"I don't want to drink my whiskey but still do . . .
. . . but we're all crazy now!"
Sorry about Tony Blackburn's appearance at the beginning of the clip. Never did like that smarmy, fucking twat. And Tessa Wyatt, what the fuck was that all about?
Slade had huge album and single chart success between 1971 and 1975. Their biggest hit 'Merry Christmas Everybody' reached No1 at Christmas in 1973. It was preceded by Little Jimmy Osmond (hateful little shit) with 'Long Haired Lover from Liverpool' (even fucking shittier) and succeeded by Mud with 'Lonely This Christmas', which was then succeeded by the seminal Bohemian Rhapsody.
Good times!
Nice one Noddy and by the way, we are STILL all fucking crazy now.
I'm off to 'the flicks' shortly to see Where Eagles Dare (really looking forward to the cable car fight) and I'll be treating Pigsy to a Kia-Ora, a packet of Opal Fruits and some Bourneville chocolate, flash bastard, but I fucking doubt whether you can get these delectable items anymore.
If I should happen to get to 'first base', before the interval, I'm really going to push the boat out and present her with a Walls vanilla ice cream block placed between two wafers.

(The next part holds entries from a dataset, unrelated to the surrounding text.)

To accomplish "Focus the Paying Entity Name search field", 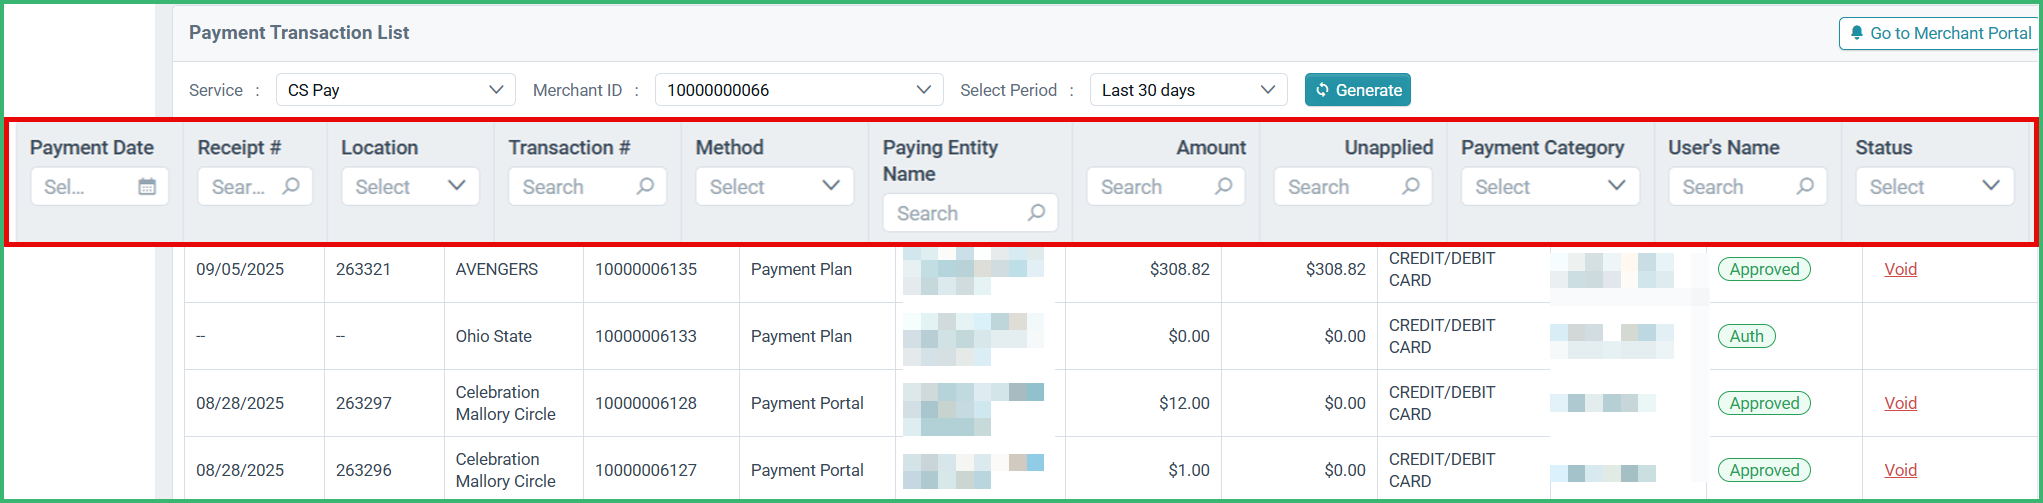I will click(x=970, y=212).
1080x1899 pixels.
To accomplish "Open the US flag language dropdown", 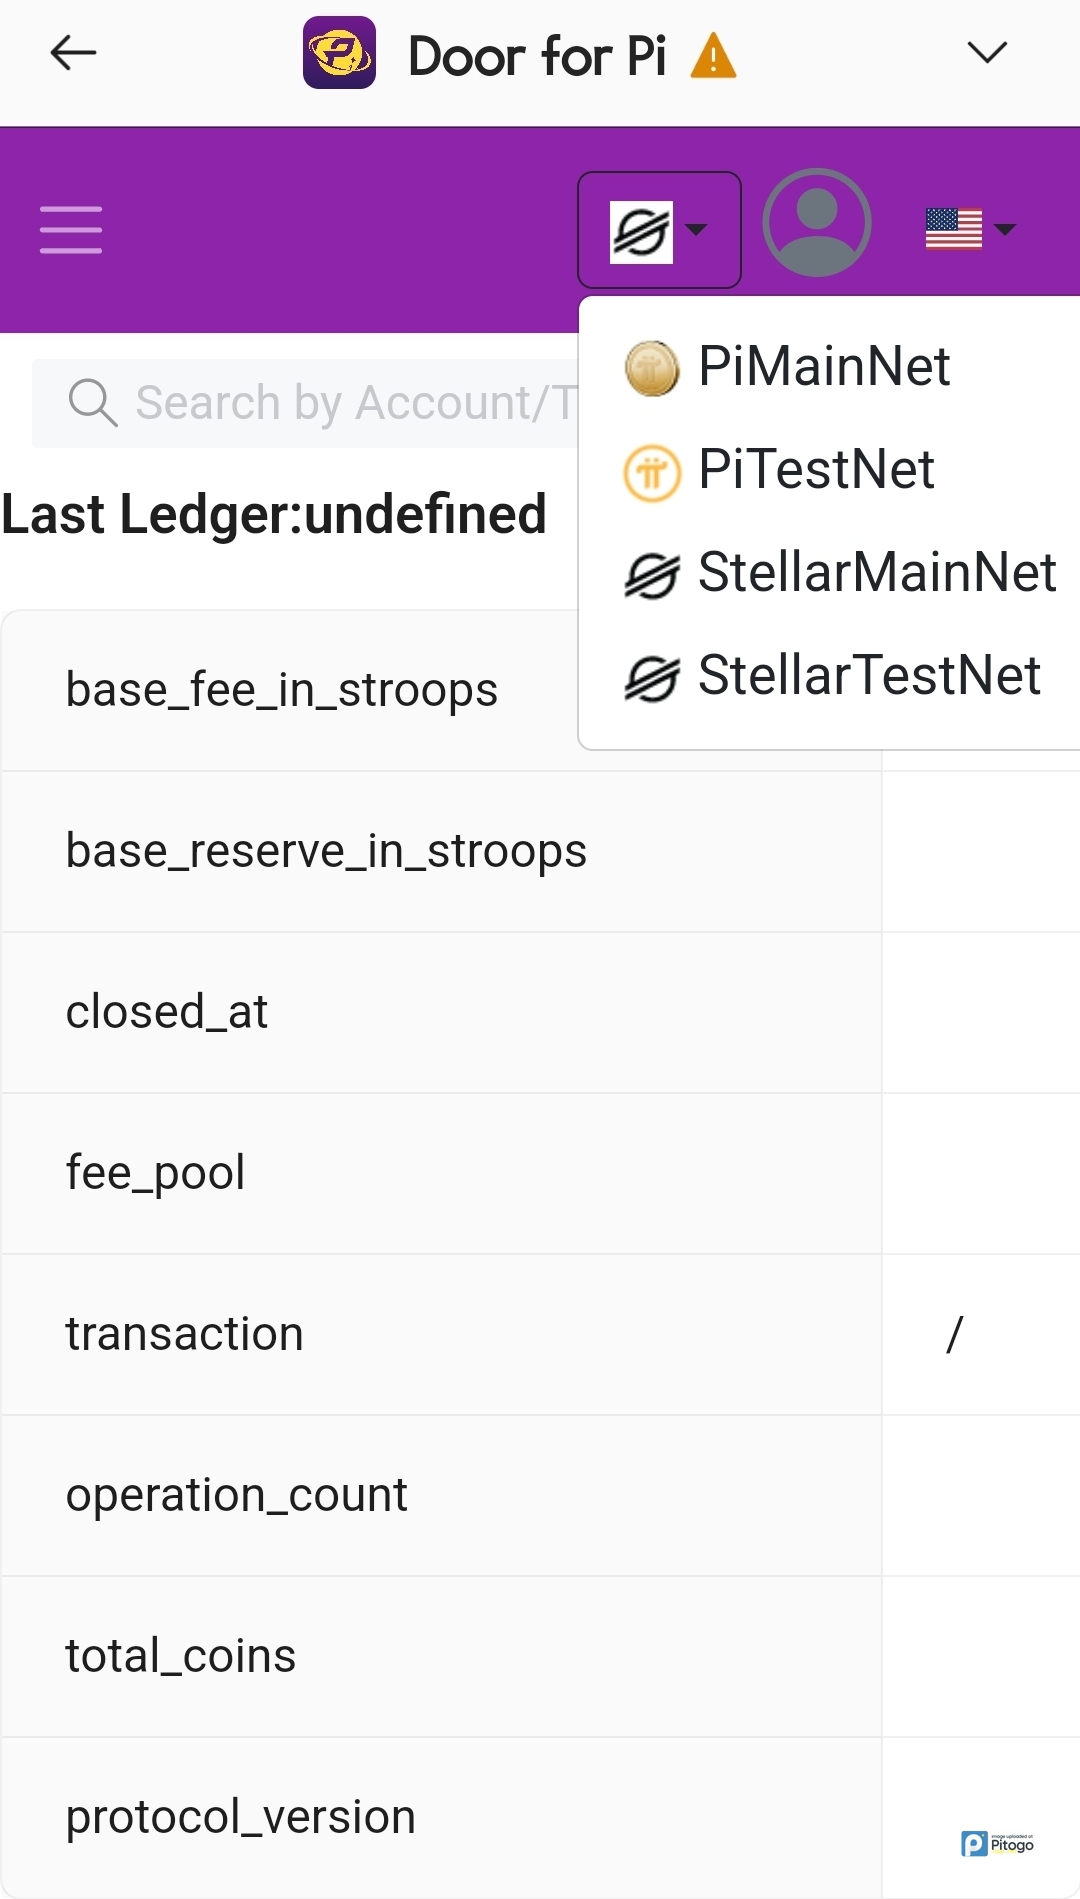I will point(970,230).
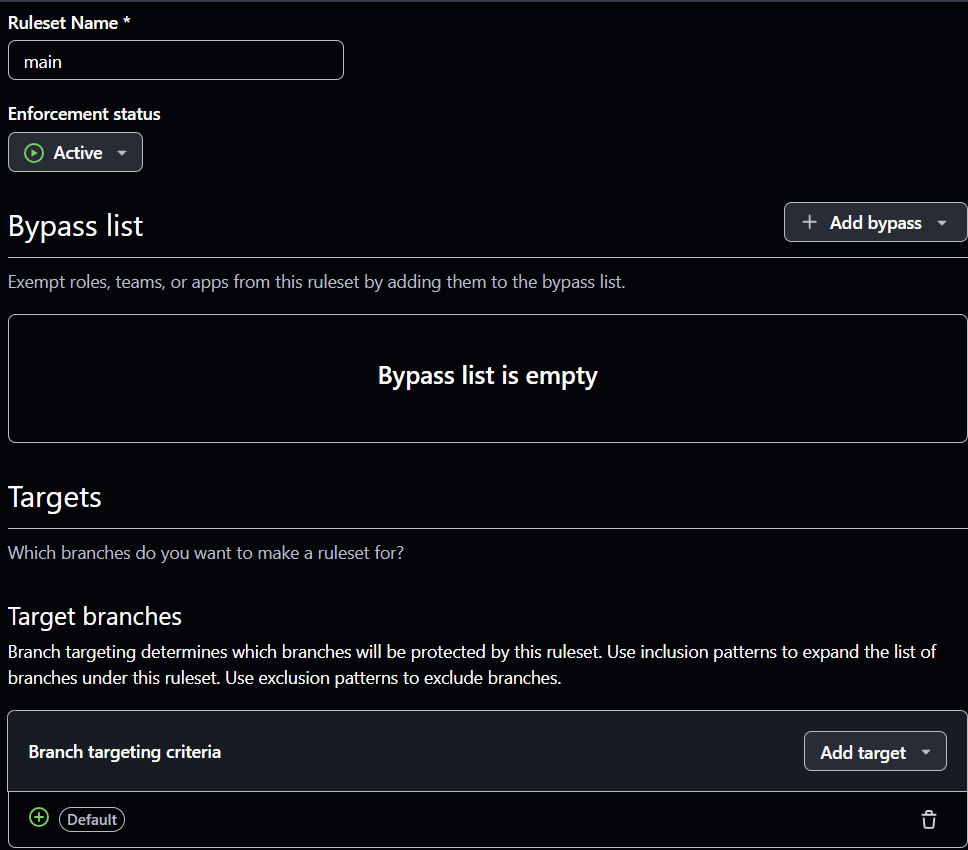Click the caret arrow on Add bypass

pos(942,223)
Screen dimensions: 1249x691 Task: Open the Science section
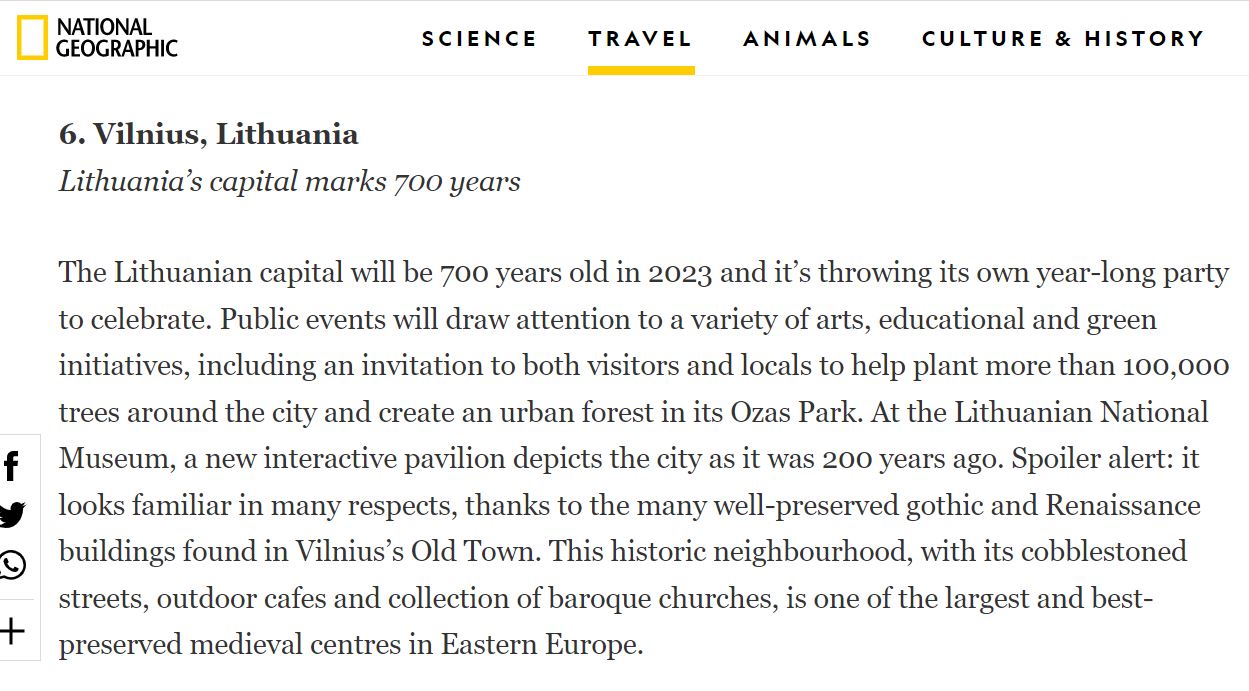click(479, 39)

I'll probably just have a 'tub' and eat it with a small wooden spoon.
The interval.
Do you remember when they used to have those?
Queuing for the lady with the ice cream tray hanging around her neck and taking the opportunity to see who else was sitting in the back row. Oh, and what about those good old Pearl & Dean adverts and there was always a short supporting film before you watched the 'big flick'. What the fuck has happened to all of that then?
"Broad Sword calling Danny Boy . . . ."
Happy Days.
Sigh. . . .
6 comments:
Oh woe is me, I remember them all too clearly.
How dare you bring these memories flooding back? Bugger off!!....pmsl
Well you certainly wont find Opal fruits as someone cleaver thought it was a really good idea to change the name to star burst?! Why - don't ask me, there are not even star shaped and do not burst in your mouth like bursting bugs!
What about good old marathon now known as snickers!! Whats all that about??
Just stupid!
Cato, I hope that the memories I have inadvertently resurrected have all been good ones!
Suzy, yeah you're right. Why the hell do those sweet making twats think they have to keep changing the names of things. It drives me fucking mad. I just don't like change!
Thank you both for joining in on my Nostalgia trip!
"Slade between 1971 and 1975. Their biggest hit 'Merry Christmas Everybody' hristmas in 1973. Little Jimmy Osmond (hateful little shit) with 'Long Haired Lover from Liverpool' (even fucking shittier) and succeeded by Mud with 'Lonely This Christmas' "
Yup, YMCA common room ( colour telly ! ) with me mates after beating up Gary for being a T-Rex fan.
Colour telly!!
Jammy bastards.
Slade in Flame - without doubt the best music film ever.